Nassau County Alternate Deputy Presiding Officer Denise Ford introduced legislation designed to help combat the opioid epidemic. The new legislation will expand Nassau County’s current social host law to apply to controlled substances, including opioids. Currently, Nassau’s social host law is only applicable for alcohol.By including “controlled substances” within the Nassau County Social Host Law, parents, guardians, siblings, friends, and anyone else over the age of eighteen will be held accountable for the consumption of controlled substances by anyone under age twenty-one, or failing to take reasonable corrective action upon learning of the consumption of drugs, at his or her owned, rented, or otherwise controlled private residence. The crime is considered an unclassified misdemeanor, and the fines for a first offense include $250. A second offense will accrue a fine of $500, and a third offense, and all offenses thereafter will be $1,000 and/or imprisonment not to exceed one year.

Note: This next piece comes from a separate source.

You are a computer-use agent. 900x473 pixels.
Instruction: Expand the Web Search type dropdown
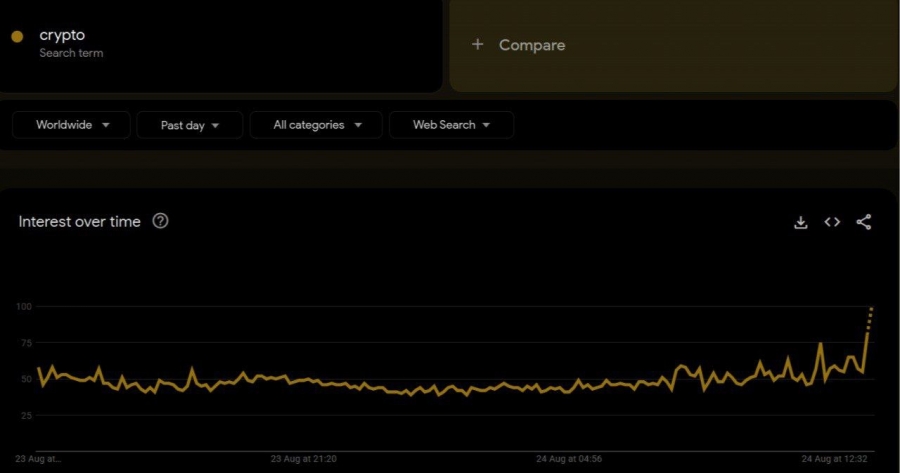[450, 125]
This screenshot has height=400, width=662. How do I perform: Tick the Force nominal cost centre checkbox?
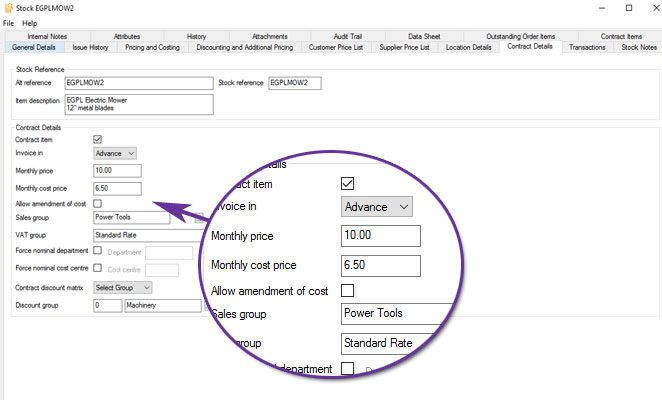pos(97,267)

“I’m proud to join Legislators Schaefer and McKevitt in introducing this legislation,” said Alternate Deputy Presiding Officer Ford. “The opioid issue must be addressed, and my colleagues and I will explore every option to combat this problem.”

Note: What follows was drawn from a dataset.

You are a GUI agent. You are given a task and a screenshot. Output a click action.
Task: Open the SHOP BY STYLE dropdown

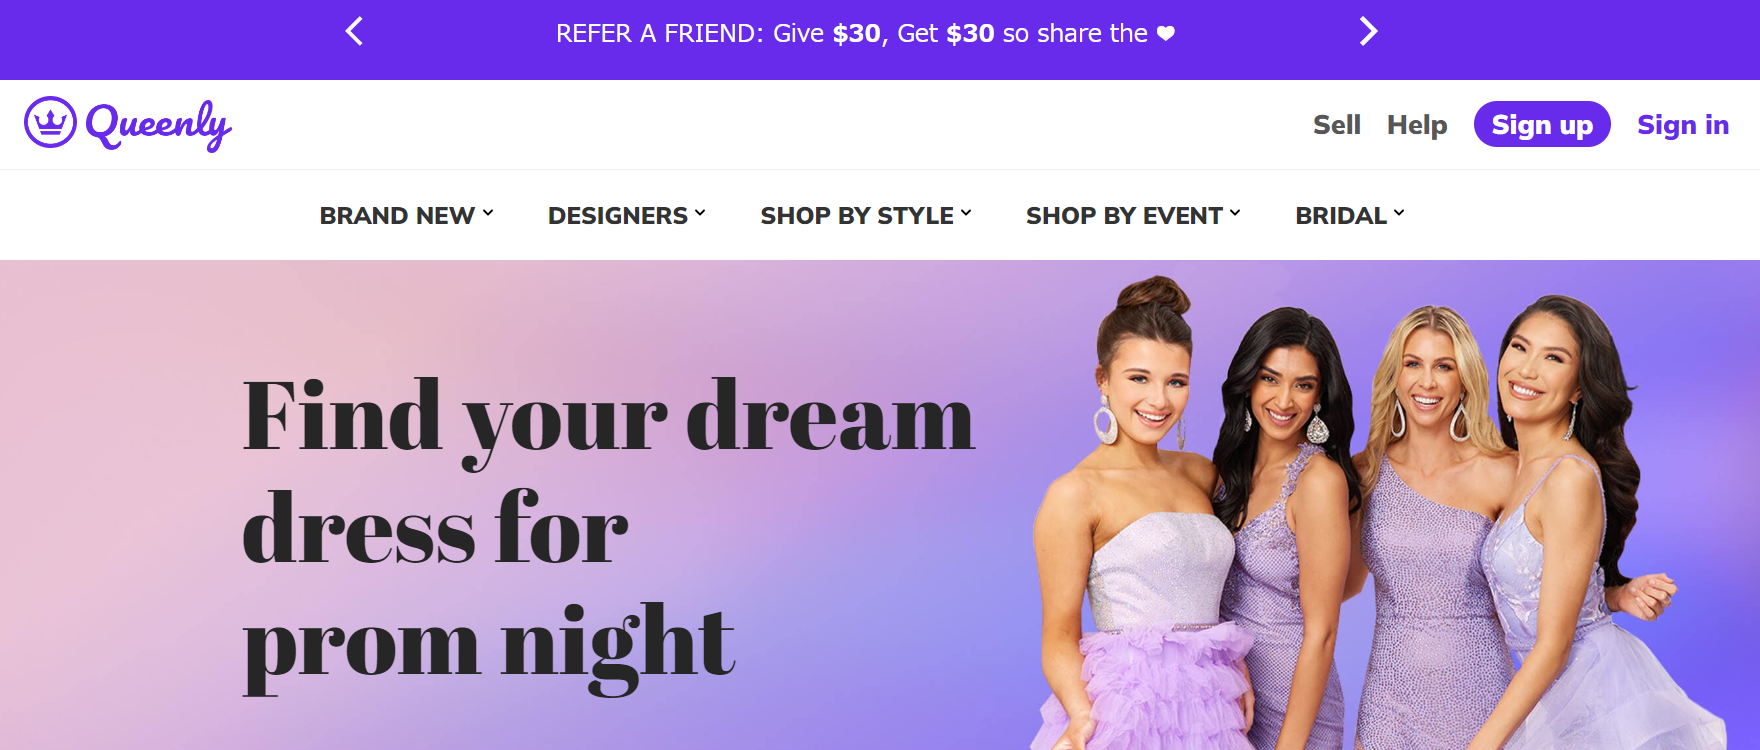click(x=866, y=215)
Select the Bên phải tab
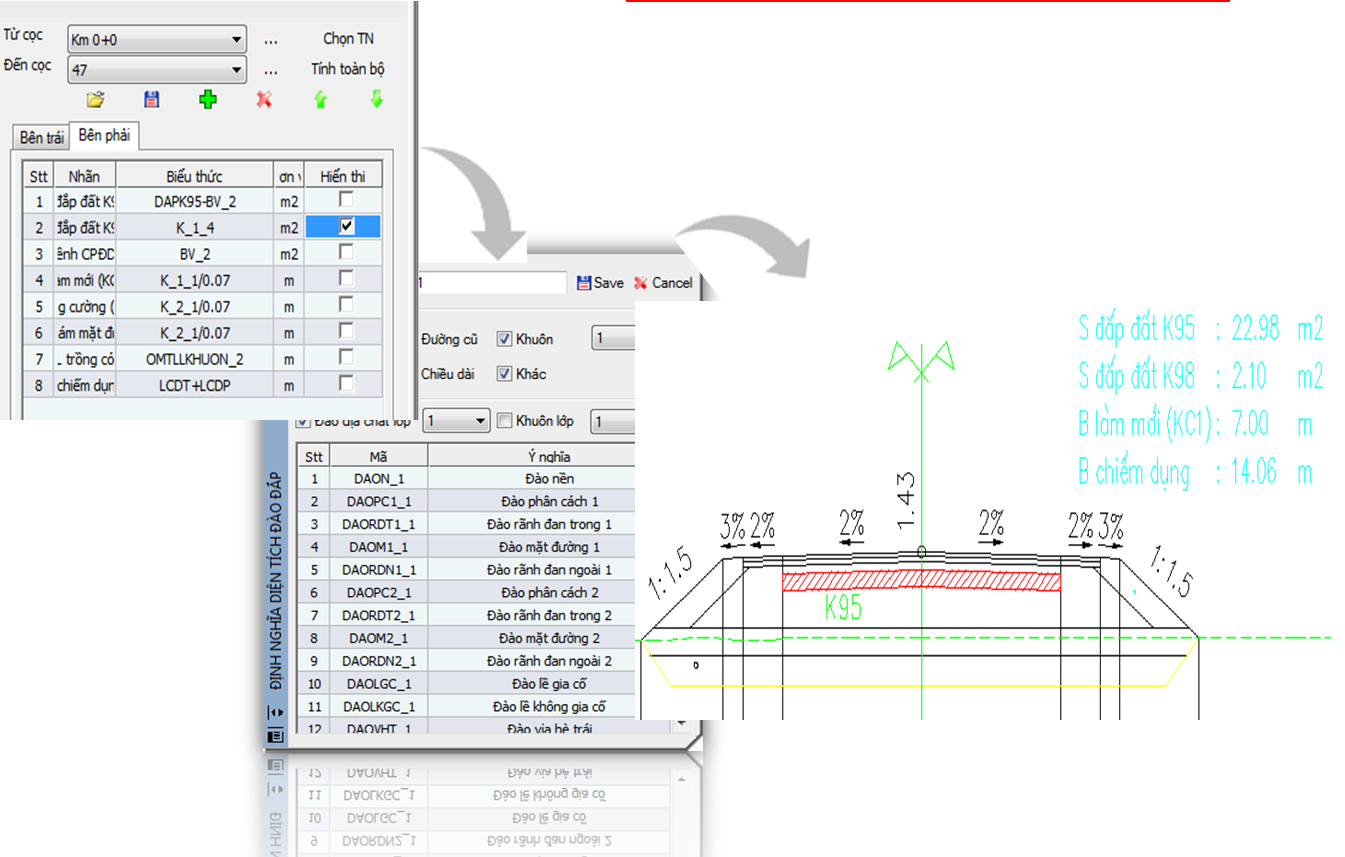Viewport: 1345px width, 857px height. pyautogui.click(x=105, y=135)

The original Social Host law was passed by the Nassau County Legislature on July 9, 2007. It prohibits any person over the age of eighteen who owns, rents, or otherwise controls a private residence from knowingly allowing the consumption of alcohol by individuals under the age of 21 on such premises, or failing to take reasonable corrective action upon learning of the consumption of alcohol. The new legislation will be voted on in March.